* **Seitentext**:
==*==

Vom Europäischen Gerichtshof
EuG-Vorlage: Zu den Voraussetzungen der Steuerbefreiung innergemeinschaft-licher Lieferungen

Das österreichische Bundesfinanzgericht (BFG) hat am Gericht der Europäischen Union (EuG) ein Vorabentscheidungsersuchen anhängig gemacht, mit dem es unter anderem zu ergründen versucht, ob die Mehrwertsteuer-Identifikationsnummer (MwSt-ID, in Deutschland Umsatzsteuer-Identifikationsnummer) seit 2020 tatsächlich eine materielle Voraussetzung für die Steuerbefreiung innergemeinschaftlicher Lieferungen ist.
Sachverhalt
Die Klägerin war eine britische Gesellschaft. Sie hatte von einem österreichischen Lieferer Waren gekauft und nach Schweden liefern lassen. Die Klägerin verfügte weder über eine österreichische noch über eine schwedische MwSt-ID und hatte gegenüber dem österreichischen Geschäftspartner auch keine andere MwSt-ID mitgeteilt, obwohl sie über eine irische MwSt-ID verfügte. Die Ware wurde durch den österreichischen Lieferer direkt von Österreich nach Schweden versendet. Das Vorlagegericht betont allerdings, dass weder ein Reihengeschäft noch ein innergemeinschaftliches Dreiecksgeschäft vorgelegen hätten. Es seien auch keine Anhaltspunkte für Missbrauch oder Betrug ersichtlich.
Mangels einer ihm durch die Klägerin bekannt gegebenen MwSt-ID stellte der österreichische Lieferer ihr österreichische Mehrwertsteuer in Rechnung. Diese Steuer versuchte sich die Klägerin durch einen in Österreich eingereichten Vorsteuer-Vergütungsantrag vergüten zu lassen. Die Erstattung wurde versagt, weil das Vorsteuererstattungsverfahren nicht auf Lieferungen von Gegenständen anwendbar sei, die steuerfrei oder von der Steuer befreit sein könnten. Obgleich die Klägerin dem Lieferer danach ihre irische MwSt-ID übermittelte und um eine Rechnungsberichtigung bat, weigerte dieser sich, die Lieferung nachträglich steuerfrei zu stellen und die Rechnung zu berichtigen, weil er dies als unzulässig ansah.

==*==

* **Material**:
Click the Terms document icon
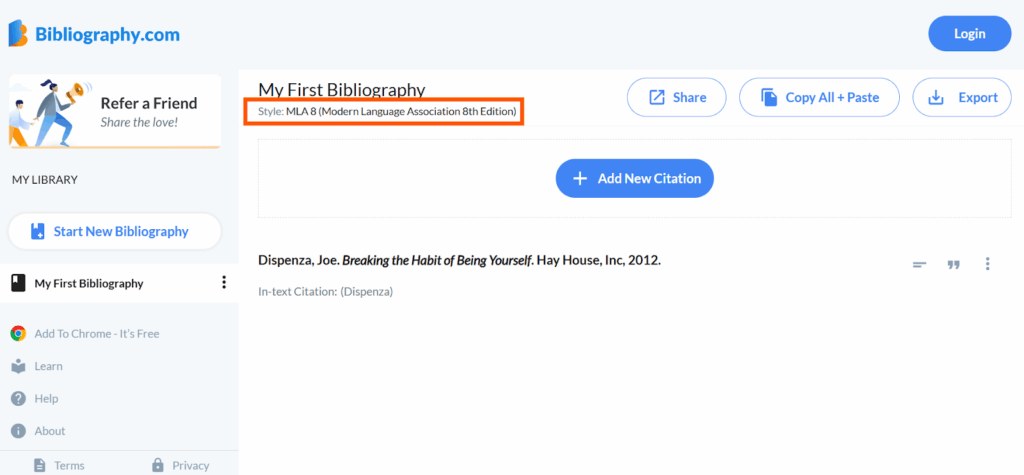The image size is (1024, 475). coord(40,465)
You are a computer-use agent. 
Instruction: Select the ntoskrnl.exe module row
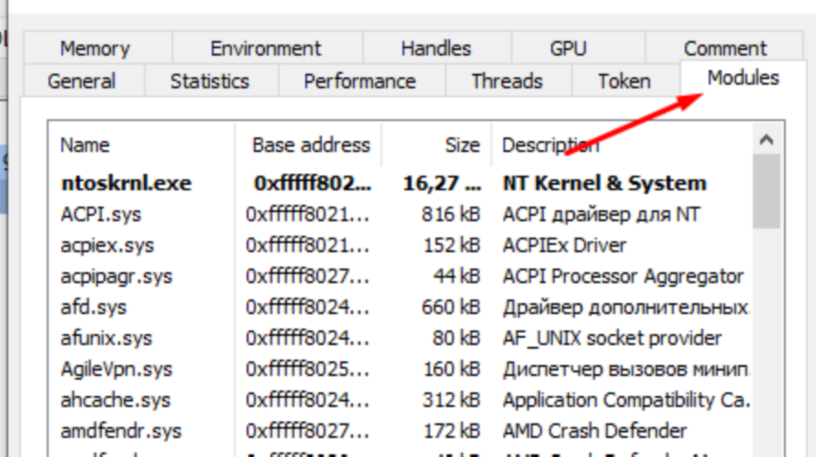(126, 184)
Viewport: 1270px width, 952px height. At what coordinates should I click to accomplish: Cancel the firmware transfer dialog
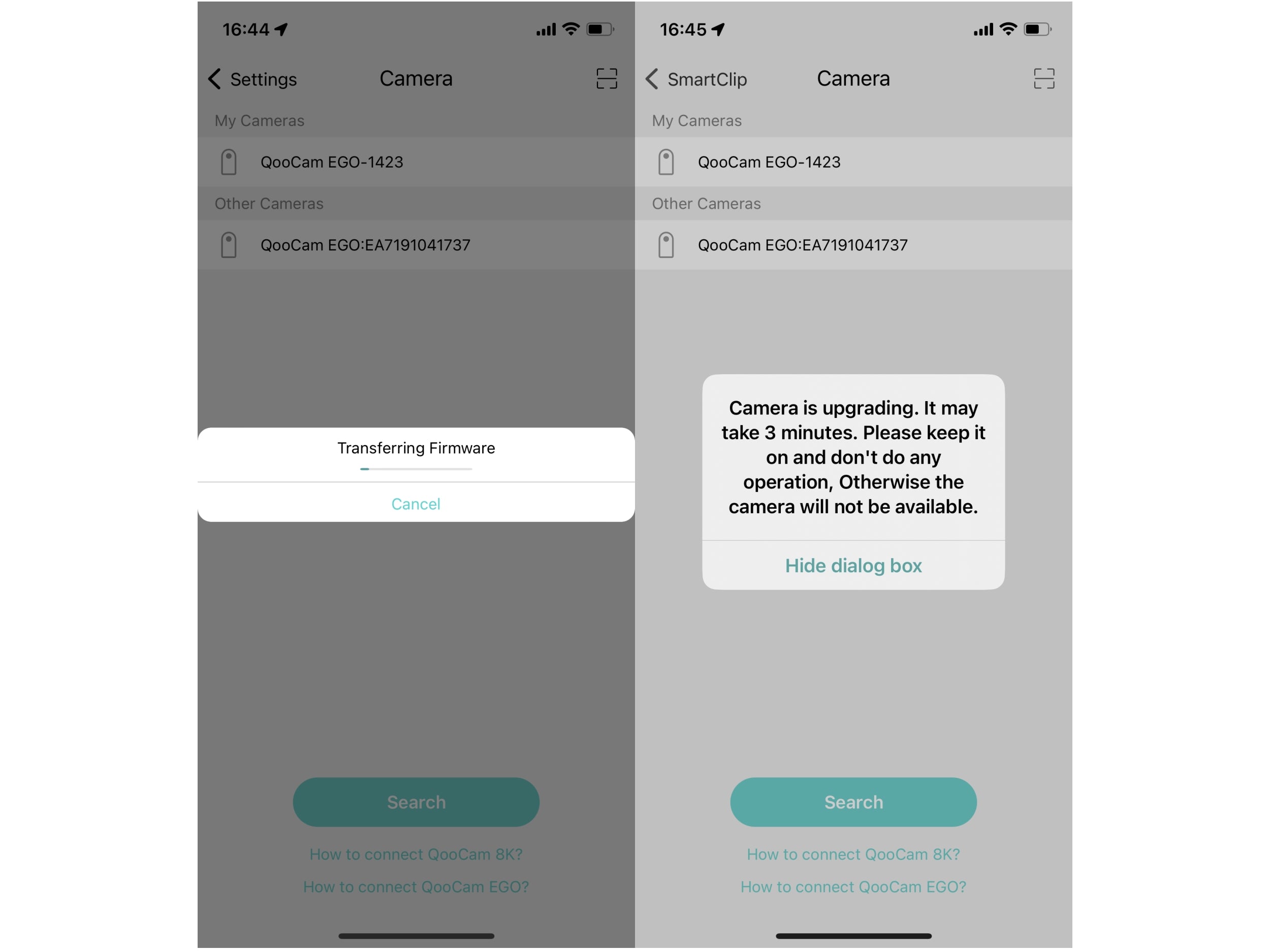click(x=415, y=502)
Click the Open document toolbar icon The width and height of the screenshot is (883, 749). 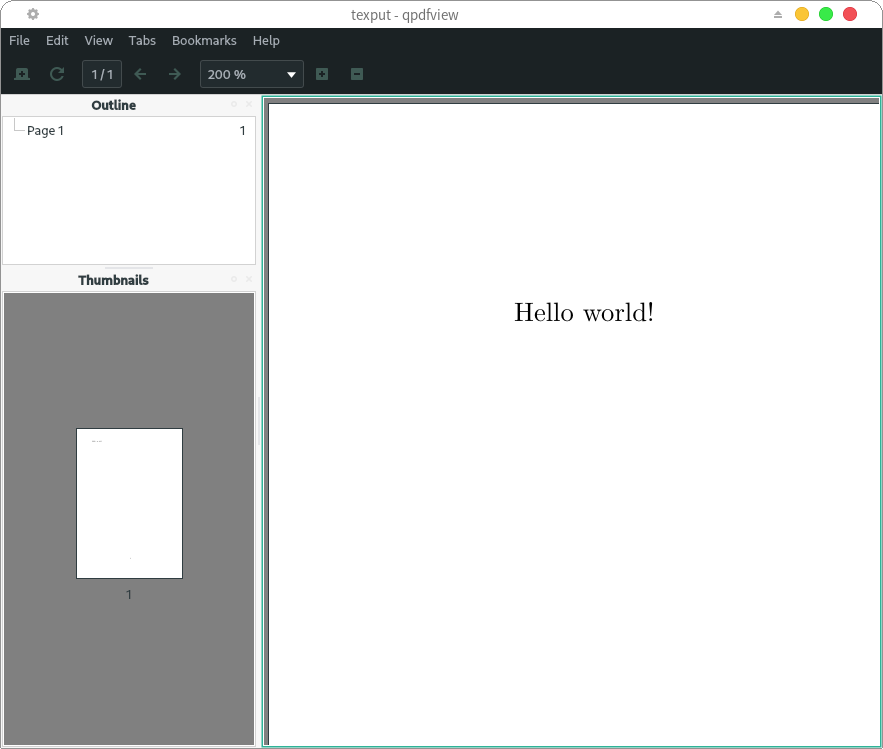click(22, 74)
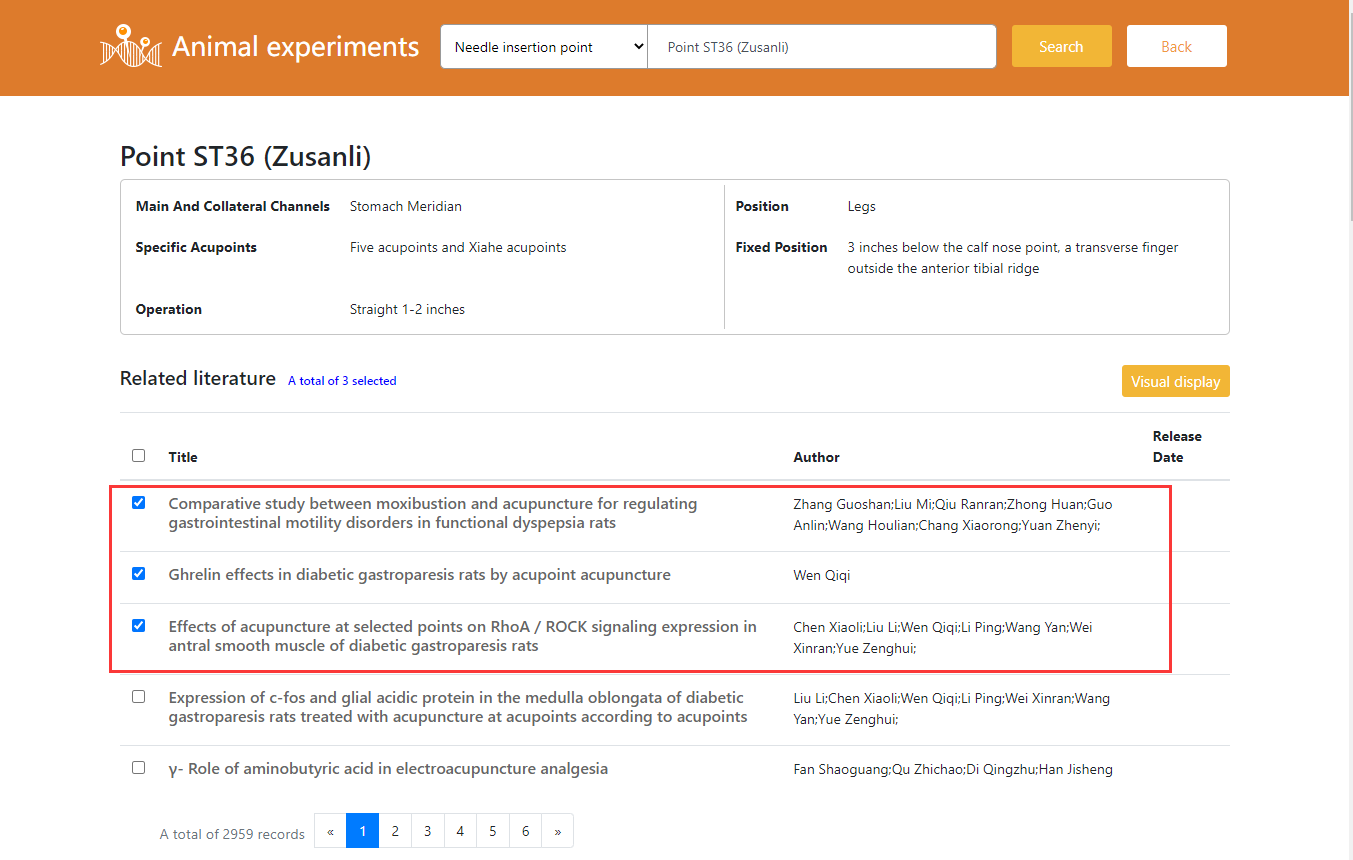Click the Animal experiments DNA logo icon

[130, 46]
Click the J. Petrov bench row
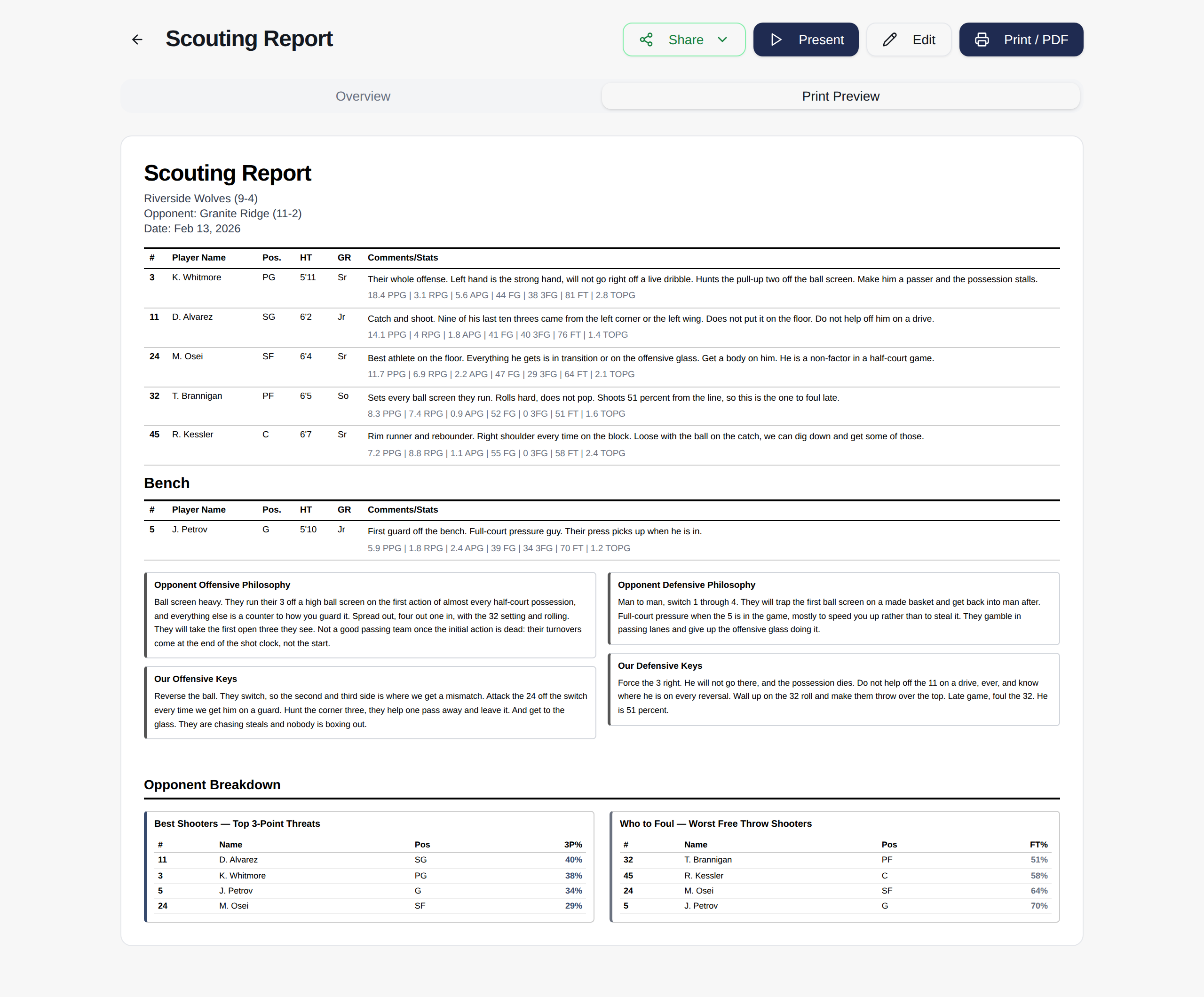The height and width of the screenshot is (997, 1204). [x=602, y=539]
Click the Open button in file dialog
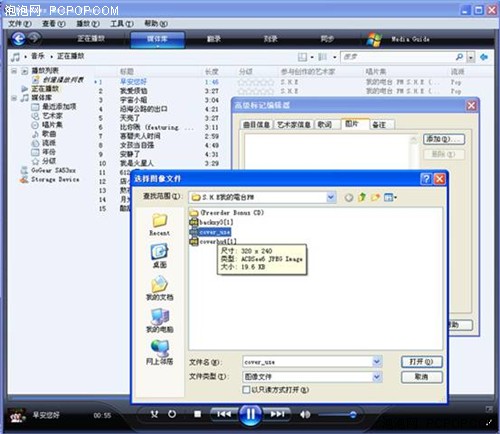This screenshot has height=434, width=500. 422,362
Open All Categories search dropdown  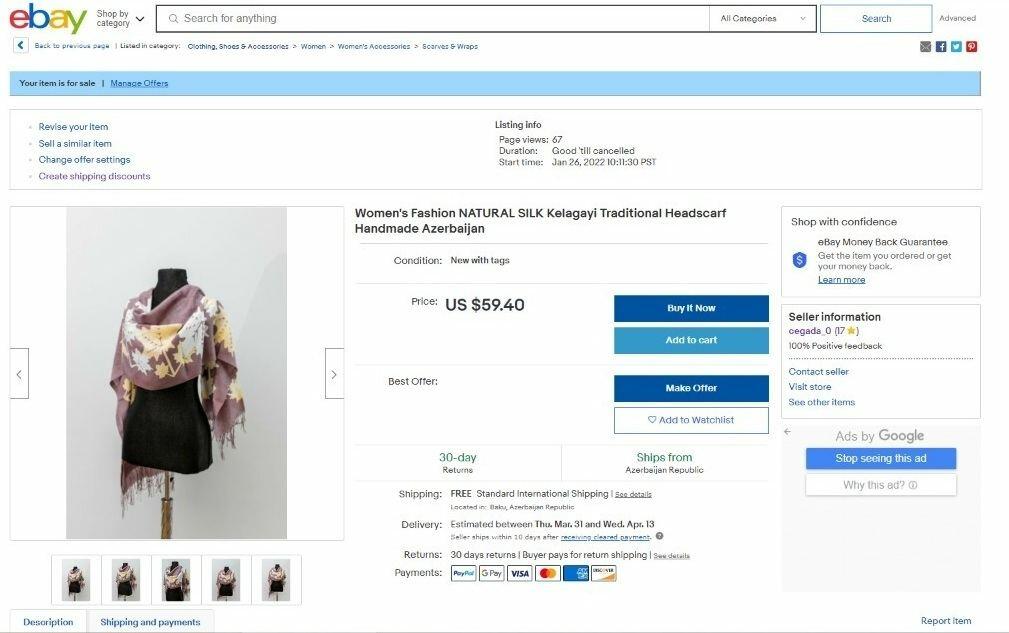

==*==

* **Die Aufgaben**:
A. Gib aus dem Seitentext den Abschnitt wortgetreu wieder, der bei „Sachverhalt“ beginnt und bei „oder Betrug ersichtlich.“ endet.
B. Übersetze diesen Satz aus dem Seitentext ins Englische: „Die Ware wurde durch den österreichischen Lieferer direkt von Österreich nach Schweden versendet.“
C. Welche MwSt-ID besaß die Klägerin laut Seitentext?

* **Die Lösungen**:
A.
Sachverhalt
Die Klägerin war eine britische Gesellschaft. Sie hatte von einem österreichischen Lieferer Waren gekauft und nach Schweden liefern lassen. Die Klägerin verfügte weder über eine österreichische noch über eine schwedische MwSt-ID und hatte gegenüber dem österreichischen Geschäftspartner auch keine andere MwSt-ID mitgeteilt, obwohl sie über eine irische MwSt-ID verfügte. Die Ware wurde durch den österreichischen Lieferer direkt von Österreich nach Schweden versendet. Das Vorlagegericht betont allerdings, dass weder ein Reihengeschäft noch ein innergemeinschaftliches Dreiecksgeschäft vorgelegen hätten. Es seien auch keine Anhaltspunkte für Missbrauch oder Betrug ersichtlich.

B. The goods were shipped by the Austrian supplier directly from Austria to Sweden.

C. Eine irische MwSt-ID.